Santa Cruz: uma Base Aérea com muitas histórias para contar - Parte 1

 

Um lugar que é um dos berços e templos sagrados da Aviação de Caça brasileira, repleto de histórias e que guarda o principal testemunho em nosso país, da presença dos grandes dirigíveis que dominaram os céus do mundo entre as décadas de 20 e 30 do século passado. Estamos falando da Base Aérea de Santa Cruz, localizada na cidade do Rio de Janeiro, uma das mais importantes da FAB e sede do lendário Primeiro Grupo de Aviação de Caça, que lutou nos céus da Itália, durante a Segunda Guerra Mundial. Em mais uma matéria exclusiva do site Aviação em Floripa, dividida em duas partes, nossos leitores vão conhecer detalhes históricos da "Cidade da Caça", como também é conhecida, e das Unidades Aéreas que por lá passaram, além de fotos e informações sobre suas construções, monumentos e aeronaves preservadas. Embarque conosco nesta verdadeira viagem pelo local que mantém um rico acervo e elementos importantes da história da nossa Aviação Militar.

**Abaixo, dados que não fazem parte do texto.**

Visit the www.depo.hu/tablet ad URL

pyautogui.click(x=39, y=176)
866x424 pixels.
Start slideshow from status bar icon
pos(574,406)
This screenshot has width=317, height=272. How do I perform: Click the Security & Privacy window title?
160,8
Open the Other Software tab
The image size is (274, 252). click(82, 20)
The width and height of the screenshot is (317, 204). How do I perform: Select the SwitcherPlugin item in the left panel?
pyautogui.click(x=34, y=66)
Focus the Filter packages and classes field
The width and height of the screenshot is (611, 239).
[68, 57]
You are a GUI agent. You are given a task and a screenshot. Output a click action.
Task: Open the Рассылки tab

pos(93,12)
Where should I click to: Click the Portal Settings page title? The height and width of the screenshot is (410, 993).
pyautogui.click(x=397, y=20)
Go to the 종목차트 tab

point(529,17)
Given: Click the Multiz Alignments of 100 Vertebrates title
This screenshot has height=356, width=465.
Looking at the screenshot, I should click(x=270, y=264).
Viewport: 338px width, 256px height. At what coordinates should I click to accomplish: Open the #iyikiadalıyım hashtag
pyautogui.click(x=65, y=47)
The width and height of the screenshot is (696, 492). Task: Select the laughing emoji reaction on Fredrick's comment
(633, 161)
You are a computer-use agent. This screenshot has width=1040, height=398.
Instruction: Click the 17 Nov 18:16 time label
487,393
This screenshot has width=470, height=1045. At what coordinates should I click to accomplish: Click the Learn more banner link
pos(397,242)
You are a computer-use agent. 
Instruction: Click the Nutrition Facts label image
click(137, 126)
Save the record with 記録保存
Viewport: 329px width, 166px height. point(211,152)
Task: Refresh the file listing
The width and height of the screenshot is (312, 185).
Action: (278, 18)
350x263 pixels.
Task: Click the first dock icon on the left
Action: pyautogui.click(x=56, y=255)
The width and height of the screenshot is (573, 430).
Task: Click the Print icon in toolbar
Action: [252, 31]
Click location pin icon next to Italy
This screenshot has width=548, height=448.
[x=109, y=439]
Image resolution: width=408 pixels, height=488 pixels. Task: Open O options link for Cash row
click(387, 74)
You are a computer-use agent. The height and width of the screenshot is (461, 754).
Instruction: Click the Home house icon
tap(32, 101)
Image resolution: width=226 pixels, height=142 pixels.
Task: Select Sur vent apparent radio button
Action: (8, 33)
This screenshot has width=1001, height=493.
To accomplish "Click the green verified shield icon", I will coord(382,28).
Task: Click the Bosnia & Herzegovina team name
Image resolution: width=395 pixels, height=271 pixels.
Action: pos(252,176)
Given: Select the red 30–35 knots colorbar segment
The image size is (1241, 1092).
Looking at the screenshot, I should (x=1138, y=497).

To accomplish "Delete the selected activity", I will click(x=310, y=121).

A área que hoje abriga a Base Aérea de Santa Cruz, abrange uma parte das terras que no passado, pertenceram à Fazenda de Santa Cruz, um local marcado por relevantes fatos históricos, que remontam a meados do século XVI, quando este espaço foi doado pelo Governador-Geral Mem de Sá a Cristóvão Monteiro, como recompensa por seu engajamento na luta contra as invasões francesas. Com o passar do tempo, a Fazenda foi controlada pelos Jesuítas e depois pela Família Real, que a utilizou como residência de campo e de onde partiu a viagem de Dom Pedro I, que culminaria com a Independência do Brasil frente à Coroa Portuguesa. Após a Proclamação da República, em 1889, a imensa área foi desmembrada, urbanizou-se e desenvolveu-se economicamente, dando origem a diversas cidades na região. A principal prova ou evidência do outrora grande latifúndio é o prédio que serviu como sede da Fazenda, tombado pelo Instituto do Patrimônio Histórico e Artístico Nacional (IPHAN) e atualmente ocupado pelo Batalhão-Escola de Engenharia de Combate do Exército Brasileiro.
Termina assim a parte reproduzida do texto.